Transcript
OK, so far in this chapter we’ve talked about power and control, in particular control over banking, currency, and our identities. We’ve also outlined how scandals and problems have caused governments and traditional financial institutions to lose consumer trust, further pushing FinTech innovation.
And we know that FinTech innovators are pushing for a democratisation of finance, which largely centres on bringing financial products to the poor and disadvantaged.
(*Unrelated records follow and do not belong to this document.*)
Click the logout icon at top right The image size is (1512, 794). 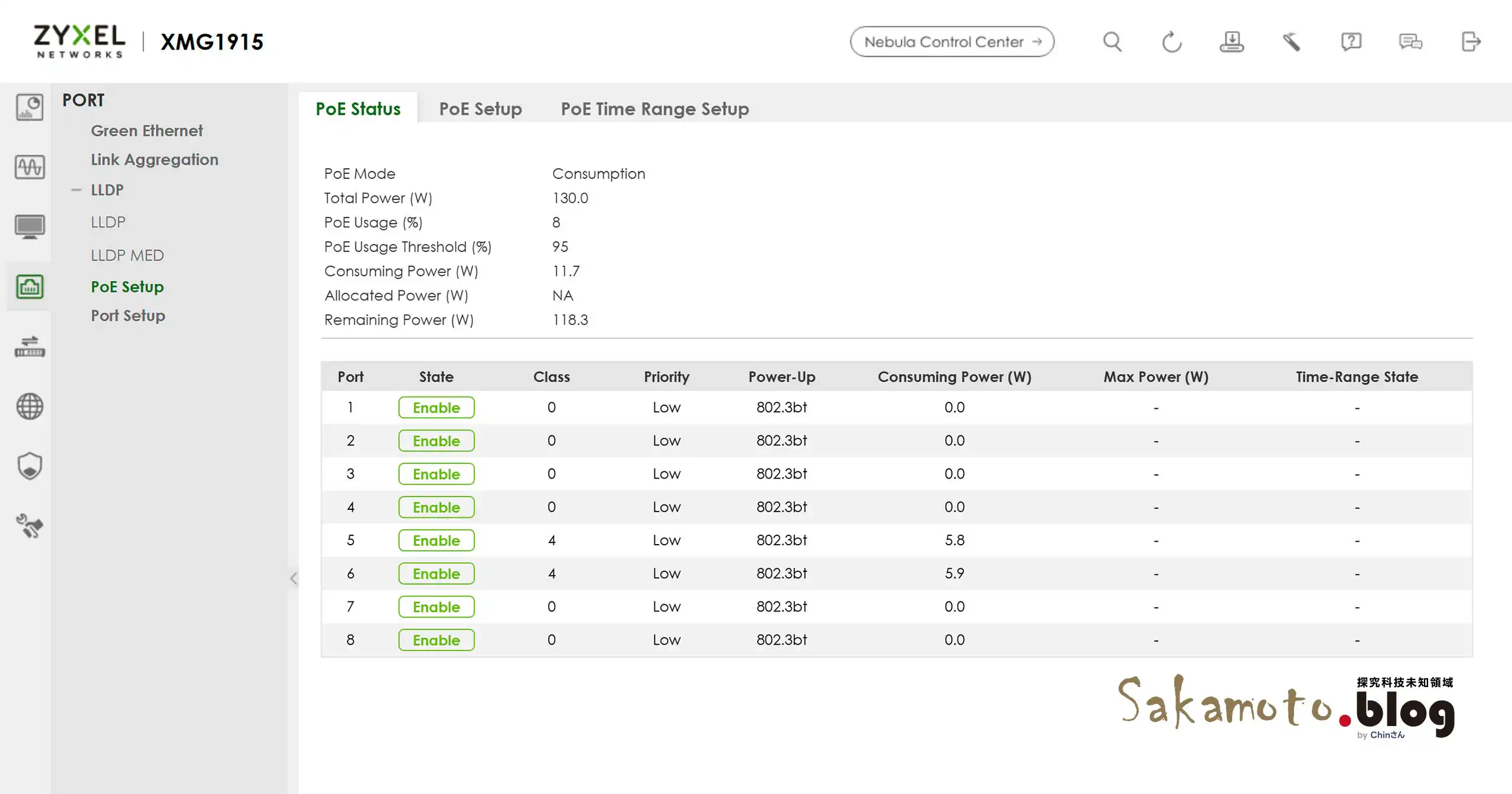pyautogui.click(x=1471, y=42)
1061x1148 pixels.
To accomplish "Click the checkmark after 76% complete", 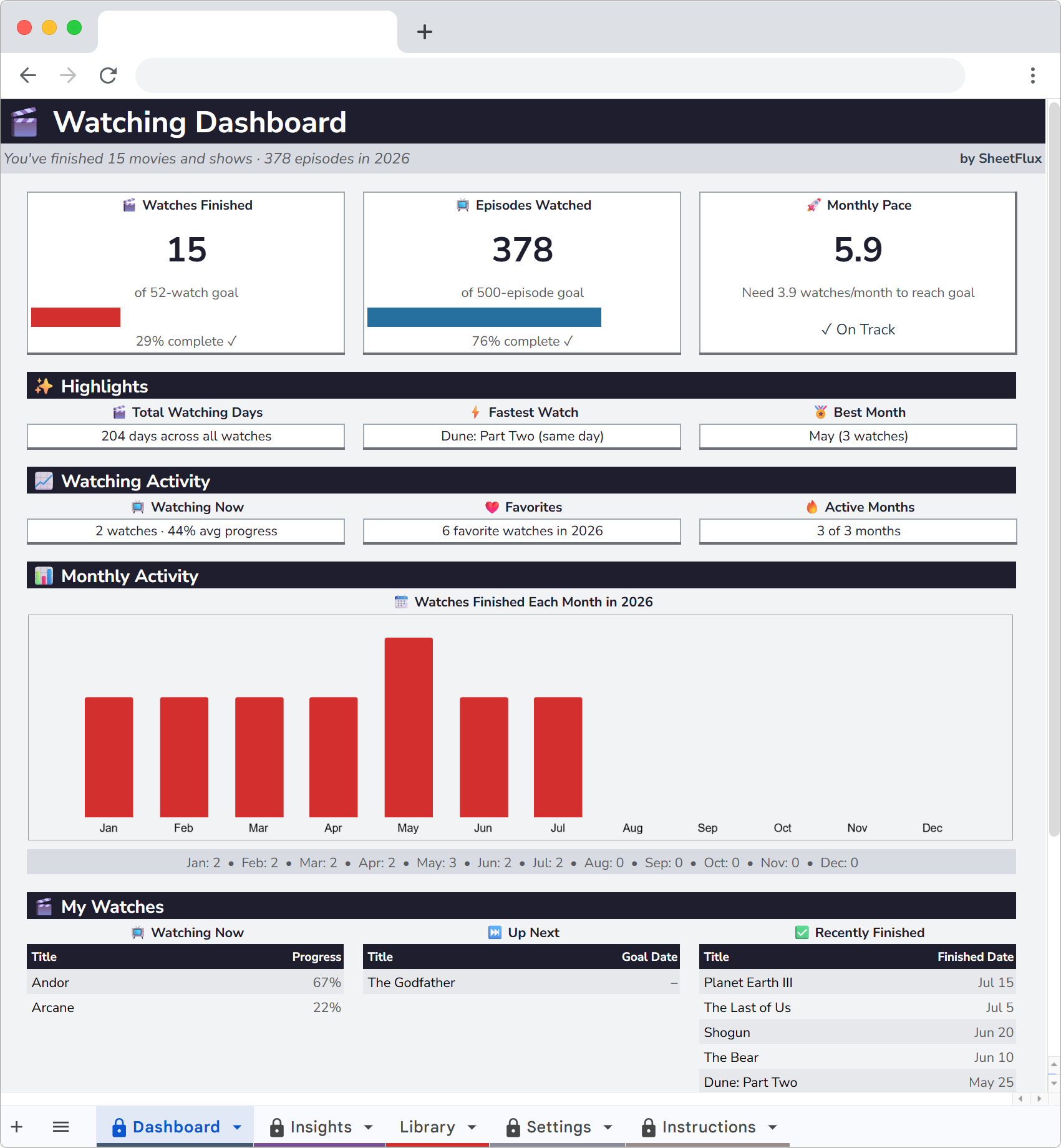I will pos(567,341).
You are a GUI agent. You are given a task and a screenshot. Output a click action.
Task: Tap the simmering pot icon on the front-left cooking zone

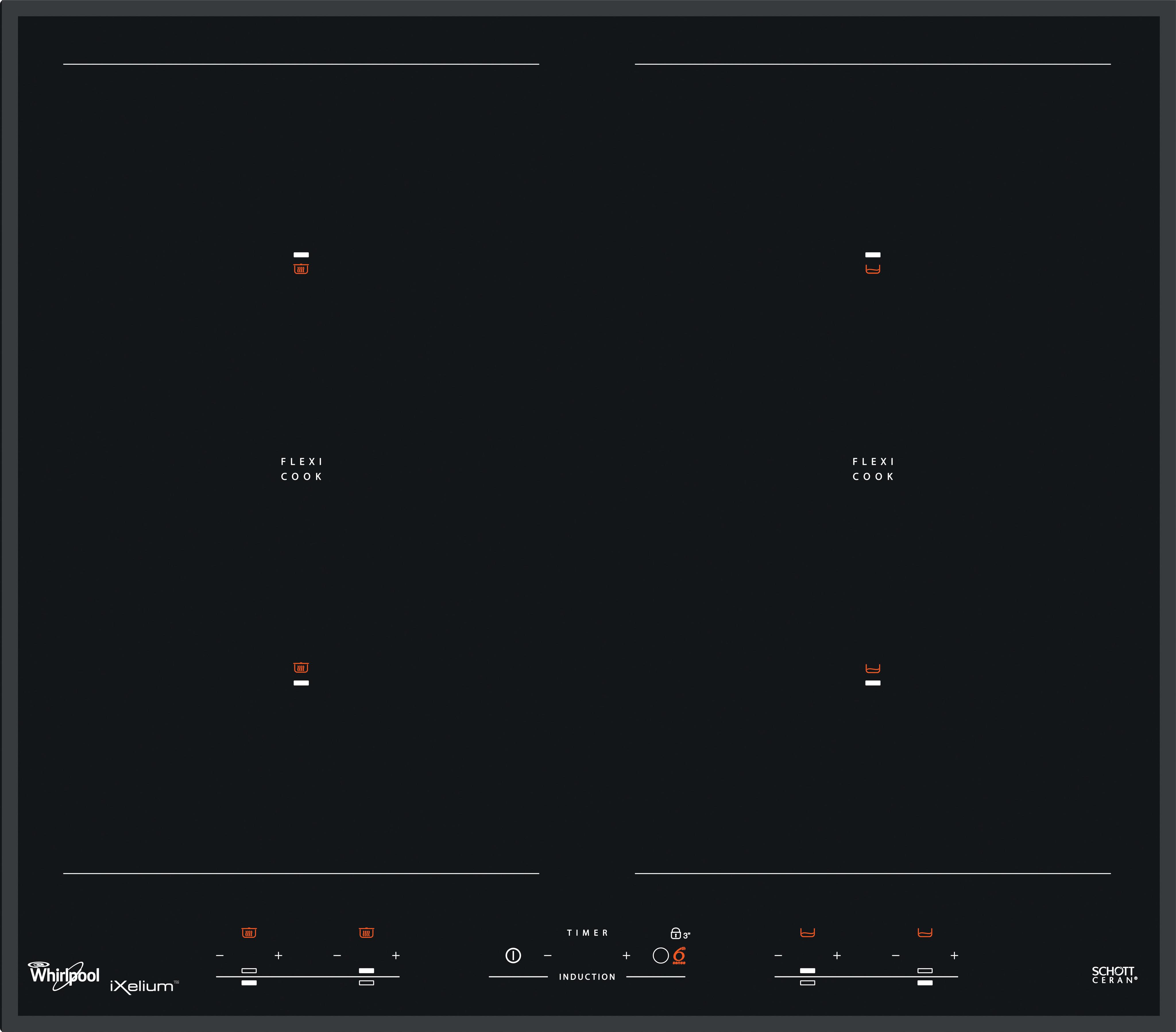coord(301,667)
Through disaggregation, people are getting more information about financial products such as life insurance and mortgages so that they’re making more informed and efficient decisions to the increased opportunities that they now have.
And through disintermediation and decentralisation, FinTech is both cutting out the middleman who normally controls financial transactions and giving control to multiple players simultaneously, respectively.
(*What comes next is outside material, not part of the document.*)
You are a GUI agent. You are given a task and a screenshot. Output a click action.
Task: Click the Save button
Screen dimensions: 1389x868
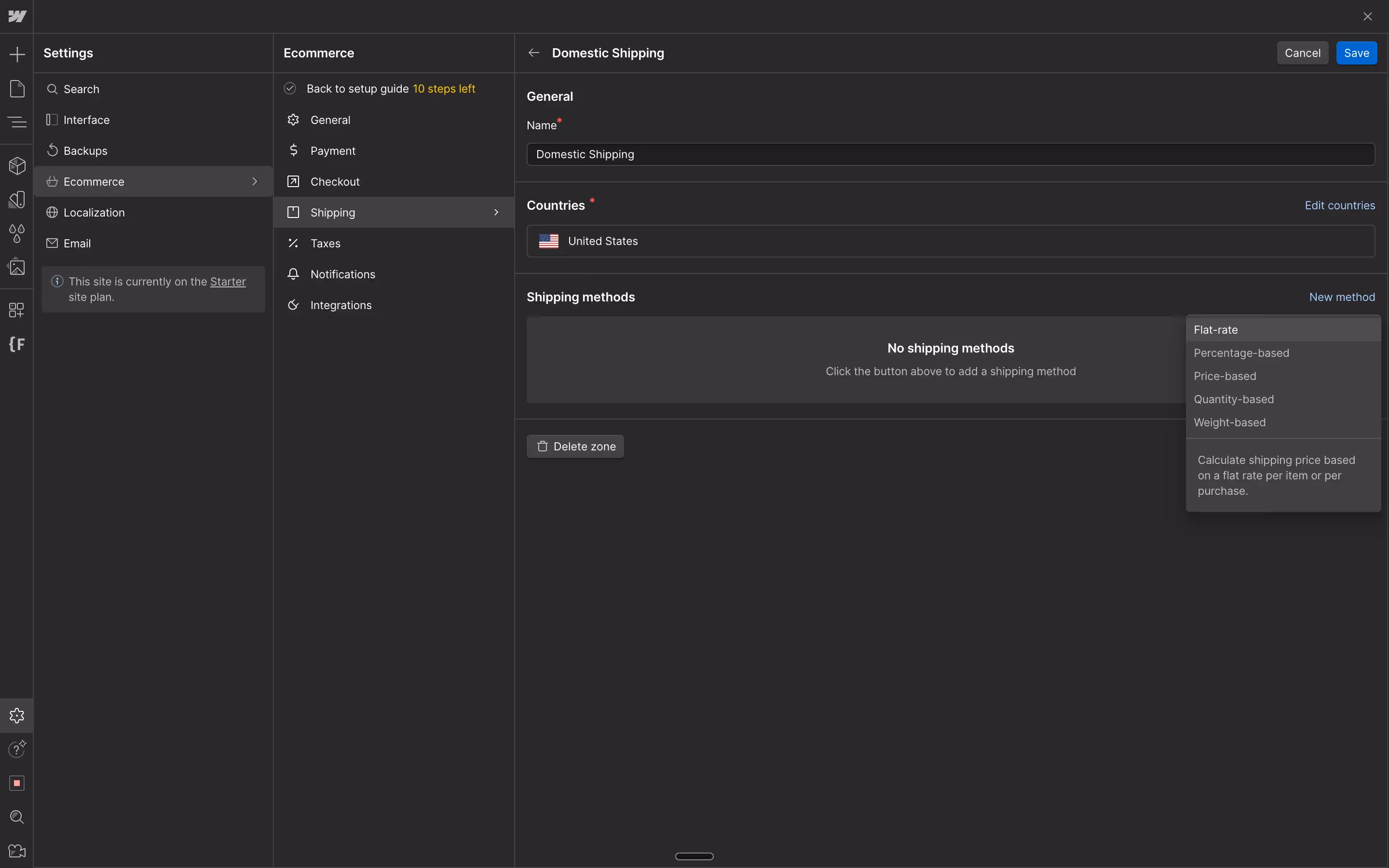tap(1356, 53)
Finally, by de-biasing finance, finance is hopefully removing traditional biases like race or gender from the process and making finance easier to understand and access.
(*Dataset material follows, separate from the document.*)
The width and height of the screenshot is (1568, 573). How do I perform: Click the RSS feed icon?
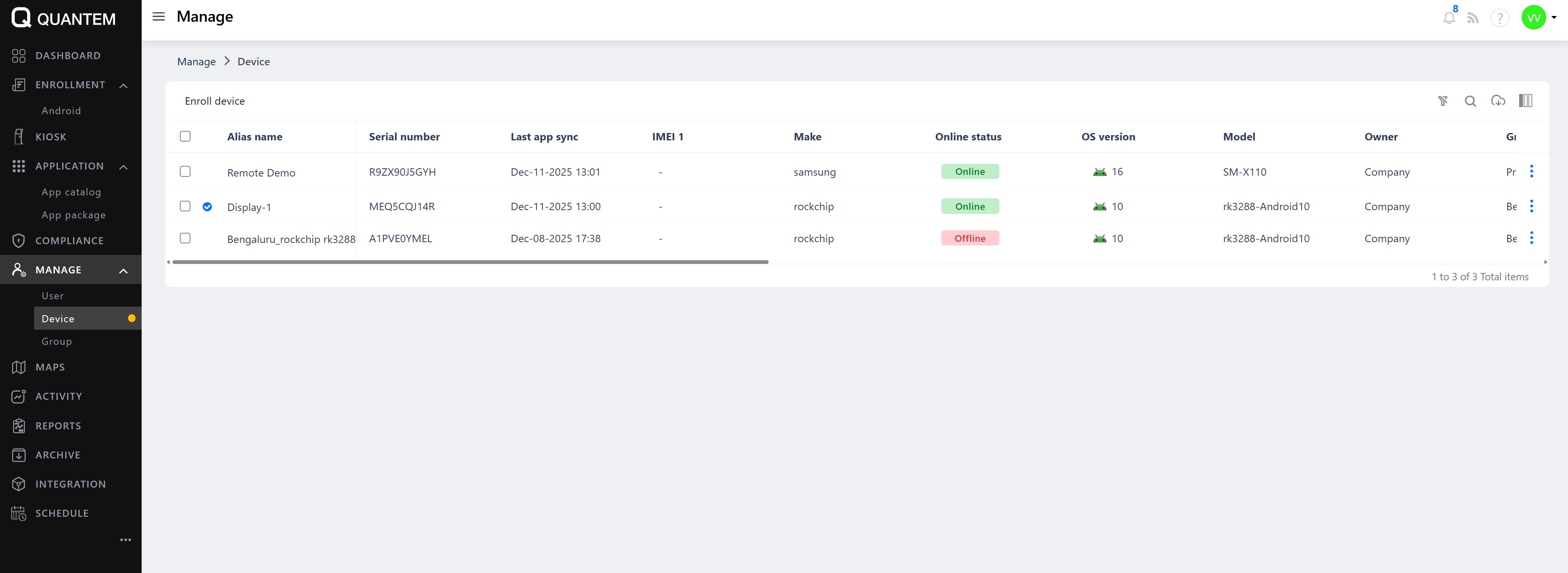tap(1472, 18)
The aggregation of these five principles is commonly summarised by one word: inclusion. The drive towards greater financial inclusion is one of the key elements that makes FinTech so compelling and is making a system-wide impact possible. For example, there are currently approximately 1.7 billion people in the world who are unbanked. Well, the World Bank has a goal to ensure they all have access to banking by 2020. And while that may still seem like a crazy, audacious goal, because of finance innovations it’s possible.
According to the World Bank, “Financial inclusion means that,” quote, “individuals and businesses have access “to useful and affordable financial products and services “that meet their needs, “transactions, payments, savings, credit, and insurance, “delivered in a responsible and sustainable way.”
Overall, FinTech has the potential to benefit underserved communities and individuals through a large array of features, like cross-border remittances, payment technologies using digital know-your-customer processes, alternative credit scoring, e-wallets, mobile money, microfinance, crowdfunding, and more. And the Global Findex database by the World Bank has shown how the share of adults holding a bank account has risen from 51% in 2011 to 69% in 2017. That’s amazing and exciting when you consider that having access to banking is one of the key factors for raising people out of poverty.
And access to finance increasingly means access to the Internet and all things digital. This is perhaps most evident in China, where 890 million people are now using mobile phone payment apps and the transition to a cashless society has happened rapidly. These apps have a whole array of services that you can access with a few clicks on your phone. But the switch to a digital economy can also exacerbate exclusion. For example, in China it has widely been reported that the elderly are struggling to keep up with rapid technological advancements. As a result, what is supposed to make life easier for these citizens in some ways has done the opposite, particularly the 118 million elderly who live alone.
Discussion Questions
- Is it better to have an efficient financial system where everything moves online, everything’s digital, and it makes things more efficient, more smooth, and cheaper, or are we concerned enough about the elderly or the poor or those that are disadvantaged not having access to a system?
- For example, should a store be forced to receive and accept cash payments, or can we go completely cashless in society?